---------- Petikan Teks ----------
BAB 7
PARADIGMA DAN TEORI-TEORI ANTROPOLOGI
Standar Kompetensi :
Memahami paradigma dan teori
antropologi
Kompetensi Dasar :
Menjelaskan konsep paradigma dan teori
antropologi
Indikator Pencapaian Kompetensi :
1. Menjelaskan
paradigma dan teori antropologi.
2. Menjelaskan
teori evolusi
kebudayaan dan teori difusi kebudayaan
Tujuan Pembelajaran:
1. Menjelaskan
paradigma dan teori antropologi.
2. Menjelaskan
teori evolusi
kebudayaan dan teori difusi kebudayaan
Materi Pokok:
1. Paradigma Ilmiah
Thomas Kuhn (1972)
menggunakan istilah paradigma dalam dua dimensi yang berbeda : pertama,
paradigma berarti keseluruhan perangkat (konstelasi) keyakinan, nilai-nilai,
teknik-teknik yang dimiliki bersama oleh anggota suatu masyarakat. Kedua,
paradigma berarti unsur-unsur tertentu dalam perangkat tersebut, yakni
cara-cara pemecahan atas suatu teka-teki yang digunakan sebagai model atau
contoh yang dapat menggantikan model atau cara lain sebagai landasan bagi
pemecahan atas teka-teki dalam ilmu pengetahuan normal yang sering disebut
dengan eksemplar. Scholte (1980:76-77) mengatakan bahwa arti penting dari suatu
posisi paradigma akan mengemuka tatkala kita berhadapan dengan “fakta”. Jadi,
paradigma terdiri dari asumsi dan prinsip ontologis dan epistemologi khusus
yang meliputi pula prinsip-prinsip teoretis (Kuhn, 1972:78). Suatu disiplin
imiah dapat mencakup satu atau lebih paradigma. Suatu pradigma dikatakan
mengalami kemajuan jika paradigma tersebut dapat mengantisipasi sesuatu yang
tidak dapat diantisipasi oleh paradigma lain (Lakartos, 1974). Kuhn setuju
dengan hal ini karena ia berpendapat bahwa paradigma yang lebih baik yaitu
paradigma yang memiliki ketepatan, ruang lingkup, sinklisitas, guna, dan
sebagainya yang lebih daripada paradigma yang lain.
Tentu saja tidak semua paradigma tidak sepadan. Jika dua
paradigma sejalan mengenai hakikat masalah yang akan dipecahkan dan mengenai
cara yang sesuai untuk memecahkan masalah itu, maka keduanya dikatakan sepadan.
Dengan demikian, kesepadanan paradigma adalah hal yang relatif. Dua paradigma
mungkin sejalan dalam hal masalah yang akan dikaji, tetapi mungkin tidak
sejalan dalam hal cara memecahkan masalah. Jadi dalam ilmu pengetahuan, yang
berbeda dari teologi, pembandingan kritis suatu teori dengan teori yang lain
(revalitas) adalah selalu mungkin.
---------- Bahan yang Disediakan ----------
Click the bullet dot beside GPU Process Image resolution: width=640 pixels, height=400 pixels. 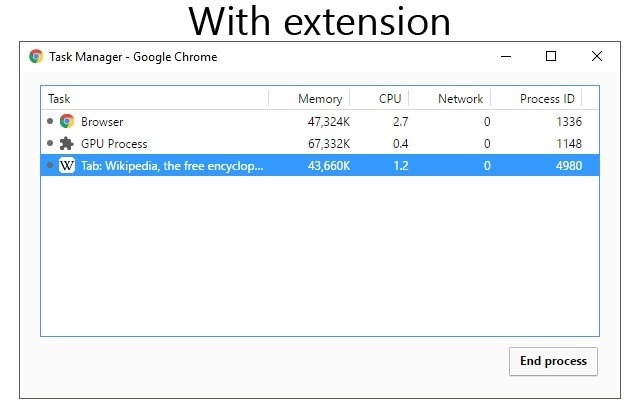click(50, 143)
----------
**Soal-Soal:**
(a) Terjemahkan kalimat dari teks tentang paradigma ilmiah ini ke dalam bahasa Inggris: "Dengan demikian, kesepadanan paradigma adalah hal yang relatif."
(b) Menurut teks tentang paradigma ilmiah, mengapa kesepadanan paradigma merupakan hal yang relatif? Jawab dalam satu sampai tiga kalimat.
(c) Lanjutkan teks tentang paradigma ilmiah dalam antropologi mulai dari kalimat terakhirnya.

**Daftar Jawaban:**
(a) Thus, the commensurability of paradigms is a relative matter.

(b) Dua paradigma disebut sepadan jika keduanya sejalan mengenai hakikat masalah yang akan dipecahkan dan mengenai cara yang sesuai untuk memecahkannya. Namun, dua paradigma mungkin sejalan dalam hal masalah yang dikaji tetapi tidak sejalan dalam hal cara memecahkan masalah itu. Karena itu, kesepadanan keduanya bersifat relatif.

(c)
2. Paradigma Antropologi
Semua penelitian antropologi dilakukan
dalam paradigma tertentu karena kegiatan ilmiah apapun tentu menuntut definisi
suatu masalah penelitian dan identifikasi prosedur serta cara yang sesuai untuk
memecahkan masalah. Namun, tidak semua penelitian adalah paradigmatik secara
eksplisit. Pembandingan paradigma-paradigma dapat mendorong untuk memilih suatu
paradigma, sedangkan paradigma tertentu mungkin akan digantikan oleh paradigma
lain dengan landasan perkembangan tertentu. Barangkali takan ada paradigma yang
terbaik; yang terpenting bahwa suatu paradigma mungkin lebih baik daripada
paradigma lain, tetapi tidak ada paradigma yang dapat menganalisis semua
kemungkinan.
Dalam sejarah perkembangan antropologi
diwarnai oleh divergensi teori yang semakin meningkat, dan pola tesebut
nampaknya teus berlangsung. Tidak ada kesepakatan tentang berapa jumlah
paradigma dalam antropologi masa kini. Berikut adalah beberapa contoh paradigma
antropologi (Achmad fedyani 2005: 63-66)
Evolusionisme klasik, paradigma
ini beupaya menelusuri perkembangan kebudayaan sejak yang paling awal, asal
usul primitif, hingga yang
paling mutakhir, bentuk yang paling kompleks.
Difusionisme, paradigma ini
berupaya menjelaskan kesaman-kesaman diantara bebagai kebudayaan. Kesamaan
tersebut terjadi karena adanya kontak-kontak kebudayaan.
Partikularisme, paradigma ini
memusatkan perhatian pada pengumpulan data etnogafi dan deskripsi mengenai
kebudayaan tertentu.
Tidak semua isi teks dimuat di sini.